What do today’s bloggers have in common with the political thinkers of America’s revolutionary era? Plenty.

That’s the view of Scott Johnson. He’s the Power Line blogger who delivered the keynote speech at Carolina FreedomNet 2006, the John Locke Foundation’s first statewide blogging conference.

Johnson shared the story of his blog’s role in exposing the phony Air National Guard documents used to discredit President Bush. Once the documents were discredited instead, heads rolled at CBS News.

Johnson also compared bloggers to revolutionary-era pamphleteers. He expanded on the theme afterward in an interview that will air soon on Carolina Journal Radio.

People of all different backgrounds availed themselves of the medium of pamphlets to get out their words, to make their arguments, and to take up arguments in other pamphlets — to rebut or add onto. …

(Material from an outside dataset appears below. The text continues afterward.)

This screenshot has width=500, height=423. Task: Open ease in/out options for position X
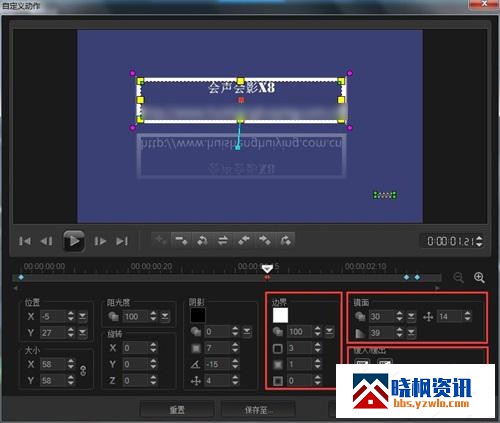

Working out arguments — the successive approximation to the truth that you can get to through blogs and additional commentary, comments on blogs, blogs commenting on other bloggers. That’s also another way of saying what happened with respect to this CBS story, and I think that is a function that the blogosphere performs that’s very much like these pamphlets, where in the course of observing knowledgeable people arguing back and forth on a given subject, there’s something like a successive approximation of the truth over time — that a person can size up for himself or herself with his own eyes. And that’s really what I’m looking for in the blogosphere.

Like the pamphleteers, Johnson says bloggers help contribute to the survival of the constitutional system of the United States.